The healthcare innovation industry is a multifaceted ecosystem: From the energetic new startup developing a product and the venture firm backing it, to the FDA regulating the new invention, there are plenty of forces working in concert.
At The Economist’s Healthcare Forum in Boston today, healthcare industry leaders discussed the balancing act of working with key players in this system.
“It is a complex ecosystem and has to be viewed in an integrated way,” Margaret Hamburg, former FDA commissioner and foreign secretary at the National Academy of Medicine, said during a session.
Business is one of that system's key players. Adam Koppel, managing director at Bain Capital, said that on his end he sees three major players: the large established companies, the startups, and the investors. But each has its own role and motivations.
While the larger companies have the advantage of infrastructure in order to sustain their success, they still need a shift towards innovation instead of looking only at cash flow, he said. On the other hand, young startups have drive to succeed and are incentivized primarily by equity.
Then there are the investors, whose goal is making a good return on their investments.
“[Investors] see the lion coming over their shoulder at all times,” Koppel said.
Getting the actual innovations to patients is another struggle in the ecosystem. One of the biggest hurdles in healthcare innovation is the price tag, according to David Cutler, the Otto Eckstein Professor of Applied Economics at Harvard University.
“The cost issue is first order of importance. You can have whatever inventions you [want] but if people can’t afford them they won’t do any good,” Cutler said.
Insurance companies will pay for a large portion of that cost, but for people without coverage the products are often unattainable.
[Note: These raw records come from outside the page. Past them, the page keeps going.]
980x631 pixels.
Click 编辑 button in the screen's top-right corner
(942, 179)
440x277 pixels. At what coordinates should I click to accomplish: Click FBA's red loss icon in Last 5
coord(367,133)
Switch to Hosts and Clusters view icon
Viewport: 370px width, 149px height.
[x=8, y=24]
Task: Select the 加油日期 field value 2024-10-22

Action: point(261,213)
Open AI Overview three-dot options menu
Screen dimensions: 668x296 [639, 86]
“You have the problem that you are either just inventing for rich people or you are going to have to deal with the pricing,” Cutler said.
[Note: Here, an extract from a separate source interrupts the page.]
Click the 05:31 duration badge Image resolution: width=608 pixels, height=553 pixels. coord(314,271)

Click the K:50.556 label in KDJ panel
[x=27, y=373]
He cited industry waste as one of the largest cost drivers, with a key example being those patients who are overtreated.
Presenters at the event also spoke about the role of regulating bodies in the ecosystem.
“Innovation only matters if it works and makes a difference in the lives of people, and benefits outweigh the risk and unmet needs,” Hamburg said.
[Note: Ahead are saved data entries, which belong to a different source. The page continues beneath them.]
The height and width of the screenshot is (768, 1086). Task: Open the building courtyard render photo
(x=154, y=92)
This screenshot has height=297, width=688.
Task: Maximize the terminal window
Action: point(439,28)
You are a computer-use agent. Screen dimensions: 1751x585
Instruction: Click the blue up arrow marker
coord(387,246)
Hamburg said that in the past, the FDA has been overly cautious at points but overall has worked as a partner to accomplish the industry's goals. Essentially, if the drugs or devices don’t work that would increase waste rather than helping.
“One reason the regulator is value added is because no one wants to pay for something that doesn’t work, or might work for some people but not for others,” Hamburg said.
Koppel said that when he is working with startups he actually sees FDA's regulation guidelines as a positive. These help innovators think about what the FDA is going to be looking for when they are developing a product, which is safety first and benefits second, Koppel said.
While the FDA’s requirements are known to be complex, things could soon be changing on the digital health side. Currently, the FDA is conducting a pilot pre-certification program for medical devices that will focus not on particular products, but on firms and developers. If the FDA is satisfied that the firm is responsible and safe in its development, then it won't need to regulate each product from that firm.
But one theme that all of the players stressed was that healthcare innovation is unique in that the priority is patients.
“I think we are talking about new ways of doing things that make a difference to patients and the health and wellbeing to the general population,” Vivek Muthu, chief health adviser for The Economist Intelligence Unit, and moderator for the session, said.